Resident migration out of, and into, disadvantaged areas is a further issue thought to have a bearing on spatial concentrations of unemployment. For example, the persistently high rate of worklessness in disadvantaged areas is linked to the two interrelated processes of (1) transitions into, and out of, worklessness and employment, and (2) geographical migration (Barnes et al. 2011). These two processes are interlinked in that the transition from worklessness into employment for a resident can then often facilitate geographical mobility from the disadvantaged area to another more affluent area. This can become problematic for a deprived area when out-movers are replaced by workless in-movers who may also eventually make the same transition to employment and move out; and so the cycle continues. This process has been termed the ‘moving escalator’ (Cole et al.

2007) where persistent population churn ensures that the neighbourhood’s unemployment profile (and the overall level of deprivation) does not change. As we shall observe in the next section, this issue is also particularly problematic in regards to area-regeneration programmes such as the SARP initiative that seek to improve the employability of non-employed individuals, as these regeneration efforts can merely serve to facilitate and expedite the moving escalator processes.

Research by Bailey and Livingstone (2007), however, has found that disadvantaged neighbourhoods do not suffer from increased rates of residential churn compared to less deprived neighbourhoods

per se. Instead, compositional factors such as the age-structure of movers and the stage of a

household’s lifecycle determine household mobility as opposed to neighbourhood type. Indeed, previous research (e.g. Beatty et al. 2009; Kearns and Parkes 2003; Meen et al. 2005; Barnes et al.

2011) found that, in general, out-movers from disadvantaged neighbourhoods have a younger age profile than non-movers. Given that a key aim of the SARP programme was to improve the

91 employability of younger people excluded from the jobs market, it would appear that by improving life chances for people who are likely to move out after receiving education and training programmes, attempts to improve the deprivation profile of an area may be undermined. However, the overall success of any regeneration effort is dependent on retaining the population in the area (Tarling et al. 1999) by also improving aspects of the physical environment such as housing and green space in order to make the area a more attractive place to live. Thus if a comprehensive regeneration effort has been successful, one may expect the flow of younger, well-qualified individuals from these areas to be arrested; yet, to date it is unknown how the SARP programme fared in attempts to retain the population in the areas where it was delivered. This will be investigated in the empirical analysis in sections 4.5-4.7.
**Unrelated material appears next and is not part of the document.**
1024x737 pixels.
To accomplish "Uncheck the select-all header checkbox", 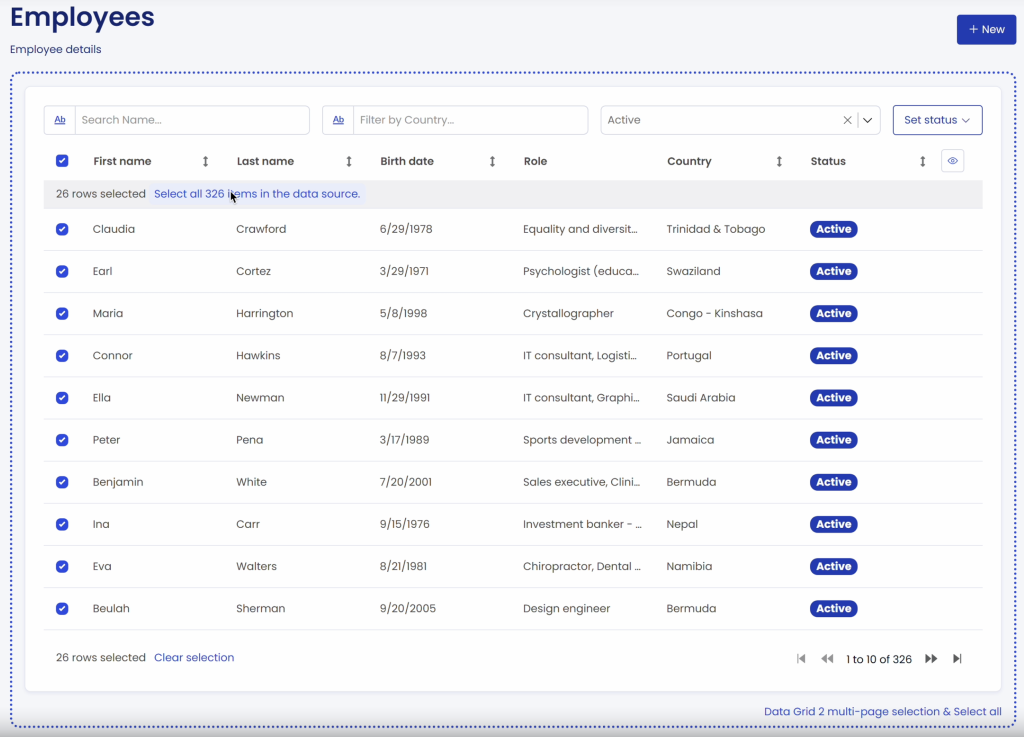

So far, I have highlighted issues surrounding the spatial patterning of unemployment in the UK. The least employable individuals and those with least access to employment have been found to be concentrated in particular urban areas that have experienced economic decline in industrial and manufacturing employment opportunities, leaving men in particular vulnerable to unemployment and economic inactivity generally. In addition, migratory patterns into and out of disadvantaged neighbourhoods suggest a process through which area measures of unemployment may remain stagnant, as the more qualified, younger and dynamic households tend to leave and are replaced by individuals less likely to be employed. In addition, it has been seen that area-based regeneration may simply reinforce this stagnation by aiding outward migration through the provision of supply- side measures like employment advice and vocational training. The issues presented here therefore pose key challenges for area regeneration policy. The following section will reflect on these issues, and consider the ways in which area regeneration in Scotland has attempted to address spatial concentrations of unemployment in order to turn round the fortunes of disadvantaged areas.